Imagine being taken to a room in a dark, decrepit building. Imagine being pinned to the floor with your underwear being taken off. Imagine seeing a knife being heated and then slowly it moves towards your clitoris and it is cut off.
They call it the ‘haraam ki boti’ or ‘the source of sin’ and even before the young girl can make sense of what is happening to her, they have already sniped it. This is a reality for an alarming number of girls, belonging to the Muslim Bohra community in India. The women decided to get their clitoris cut in the name of tradition and religion.
In fact, according to a new study released on Monday ahead of the International Day of Zero Tolerance for Female Genital Mutilation (FGM), which is observed on February 6, almost 75% of the 94 respondents in India had subjected their daughters to FGM. The study, titled “The Clitoral Hood A Contested Site”, was conducted by independent researchers Lakshmi Anantnarayan, Shabana Diler and Natasha Menon, in collaboration with WeSpeakOut, which is a coalition of Bohra women against FGM and the women’s rights organisation Nari Samata Manch.
For the study, researchers interviewed 83 women and 11 men belonging to the Bohri community ( a Shia Muslim sect) from Gujarat, Maharashtra, Madhya Pradesh, Rajasthan. Some of the participants were also from the United States, Canada and the United Arab Emirates, where a significant number of Bohra community members are settled, The Indian Express reported.
The archaic practice of FGM, which is referred to as ‘khatna’ or ‘khafz’ in the Bohri community, is also practised in parts of Africa, Asia and the Middle East. As per the UN children’s agency, Unicef, around 200 million girls worldwide have undergone FGM, which often causes severe physical and psychological problems.
What is Female Genital Mutilation?
The World Health Organization defines FGM as “all procedures that involve the altering or injuring of female genitalia for non-medical purposes and is recognised internationally as a violation of the human rights of girls and women”.
Essentially, the form of FGM that is practised among the Bohri Muslims involves the partial or complete removal of the clitoral hood or clitoris of women, usually when they are seven or eight-years-old.
The Dawoodi Bohras are the only Muslim community in India to practise FGM. Although it is not mentioned in the Quran, the Bohras consider it a religious obligation.

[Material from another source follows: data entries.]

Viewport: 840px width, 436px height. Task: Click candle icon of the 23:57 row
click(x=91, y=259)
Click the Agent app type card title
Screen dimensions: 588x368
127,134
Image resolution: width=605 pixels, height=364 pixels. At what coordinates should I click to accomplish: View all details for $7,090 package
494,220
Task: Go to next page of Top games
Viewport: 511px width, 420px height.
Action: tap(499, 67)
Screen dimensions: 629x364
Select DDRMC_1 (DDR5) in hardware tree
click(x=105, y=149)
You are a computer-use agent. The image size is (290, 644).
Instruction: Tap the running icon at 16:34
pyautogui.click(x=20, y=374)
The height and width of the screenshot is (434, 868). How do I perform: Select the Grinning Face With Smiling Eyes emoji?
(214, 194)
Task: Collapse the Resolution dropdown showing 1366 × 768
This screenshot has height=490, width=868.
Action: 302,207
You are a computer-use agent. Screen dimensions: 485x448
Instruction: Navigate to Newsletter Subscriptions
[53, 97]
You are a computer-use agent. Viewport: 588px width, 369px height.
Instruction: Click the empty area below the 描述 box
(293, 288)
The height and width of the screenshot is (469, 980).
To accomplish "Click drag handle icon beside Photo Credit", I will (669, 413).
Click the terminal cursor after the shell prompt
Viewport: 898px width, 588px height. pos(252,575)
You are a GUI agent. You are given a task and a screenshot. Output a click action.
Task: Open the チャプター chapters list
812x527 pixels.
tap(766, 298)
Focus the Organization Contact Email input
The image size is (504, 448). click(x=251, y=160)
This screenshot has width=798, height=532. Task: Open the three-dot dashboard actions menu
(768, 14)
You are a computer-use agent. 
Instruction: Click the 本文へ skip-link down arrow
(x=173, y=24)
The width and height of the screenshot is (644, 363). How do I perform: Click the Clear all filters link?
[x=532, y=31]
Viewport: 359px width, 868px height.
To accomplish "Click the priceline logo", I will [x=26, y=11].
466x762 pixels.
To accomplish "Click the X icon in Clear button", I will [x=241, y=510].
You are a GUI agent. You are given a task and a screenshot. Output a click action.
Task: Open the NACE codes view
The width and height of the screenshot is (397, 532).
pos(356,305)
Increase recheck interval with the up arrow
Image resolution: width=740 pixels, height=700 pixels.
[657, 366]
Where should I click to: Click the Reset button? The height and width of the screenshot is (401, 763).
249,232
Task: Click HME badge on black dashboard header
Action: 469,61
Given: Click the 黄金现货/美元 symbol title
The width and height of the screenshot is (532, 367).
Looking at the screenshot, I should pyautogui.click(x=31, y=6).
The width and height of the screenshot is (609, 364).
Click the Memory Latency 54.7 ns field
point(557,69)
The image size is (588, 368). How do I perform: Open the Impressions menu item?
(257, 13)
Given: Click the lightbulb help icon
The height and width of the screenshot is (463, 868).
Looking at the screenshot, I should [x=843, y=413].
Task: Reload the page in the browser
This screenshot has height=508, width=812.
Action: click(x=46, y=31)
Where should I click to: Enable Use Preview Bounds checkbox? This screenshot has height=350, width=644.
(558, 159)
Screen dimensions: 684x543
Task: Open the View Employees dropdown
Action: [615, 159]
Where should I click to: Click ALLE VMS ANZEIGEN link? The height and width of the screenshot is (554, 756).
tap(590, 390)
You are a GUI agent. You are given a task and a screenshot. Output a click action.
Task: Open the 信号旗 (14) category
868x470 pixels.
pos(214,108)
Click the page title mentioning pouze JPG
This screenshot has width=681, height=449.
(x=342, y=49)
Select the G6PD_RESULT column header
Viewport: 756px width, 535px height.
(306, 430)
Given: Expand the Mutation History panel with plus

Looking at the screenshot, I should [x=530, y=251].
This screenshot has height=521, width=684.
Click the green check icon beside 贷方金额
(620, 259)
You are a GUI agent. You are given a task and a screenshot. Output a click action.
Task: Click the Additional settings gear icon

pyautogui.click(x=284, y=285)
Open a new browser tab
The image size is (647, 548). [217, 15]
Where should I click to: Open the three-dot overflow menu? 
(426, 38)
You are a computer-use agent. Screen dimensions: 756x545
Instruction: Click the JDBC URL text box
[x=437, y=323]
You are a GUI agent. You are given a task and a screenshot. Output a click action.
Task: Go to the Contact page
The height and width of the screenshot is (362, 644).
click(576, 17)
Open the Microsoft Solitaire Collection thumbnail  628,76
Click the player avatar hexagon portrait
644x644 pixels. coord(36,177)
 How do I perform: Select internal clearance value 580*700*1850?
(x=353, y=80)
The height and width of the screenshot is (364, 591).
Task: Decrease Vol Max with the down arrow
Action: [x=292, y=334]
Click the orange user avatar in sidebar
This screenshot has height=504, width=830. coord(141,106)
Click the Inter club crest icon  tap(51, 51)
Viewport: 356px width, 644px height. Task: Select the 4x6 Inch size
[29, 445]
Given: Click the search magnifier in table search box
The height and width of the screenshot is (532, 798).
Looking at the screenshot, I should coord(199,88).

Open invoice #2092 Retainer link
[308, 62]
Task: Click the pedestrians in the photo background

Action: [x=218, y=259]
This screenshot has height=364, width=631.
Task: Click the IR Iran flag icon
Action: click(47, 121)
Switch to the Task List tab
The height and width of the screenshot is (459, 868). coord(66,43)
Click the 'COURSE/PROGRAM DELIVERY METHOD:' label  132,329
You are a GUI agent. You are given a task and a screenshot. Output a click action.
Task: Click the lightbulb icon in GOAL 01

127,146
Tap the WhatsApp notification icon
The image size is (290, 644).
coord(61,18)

21 Bohra men pledge online to fight khatna
FGM is practiced to control female sexuality, but practices and beliefs vary enormously. The general idea behind removing the clitoris is to ensure that the woman is not led “astray” by her wishes to derive physical pleasure.
Even though it’s a practice considered to be widespread among the Bohras in India, no laws have been framed in the country to counter it. In fact, recently the Centre told the Supreme Court that there was no comprehensive data available on the number of girls who have undergone FGM in India.
Masooma Ranalvi, who was cut when she was 7-year-old and is the founder of WeSpeakOut organisation against FGM, told the Indian Express, “Why is the Union government not listening to the pleas of women from our community? Eight months ago, the WCD Ministry was all set to issue an advisory on the FGM ban in all states, but they never went ahead with it. The current government has time and again said that issues of Muslim women need to be addressed. The relationship between the Syedna (a Dawoodi Bohra community leader) and Prime Minister Narendra Modi is cordial. Why then, can’t the issue be taken up?”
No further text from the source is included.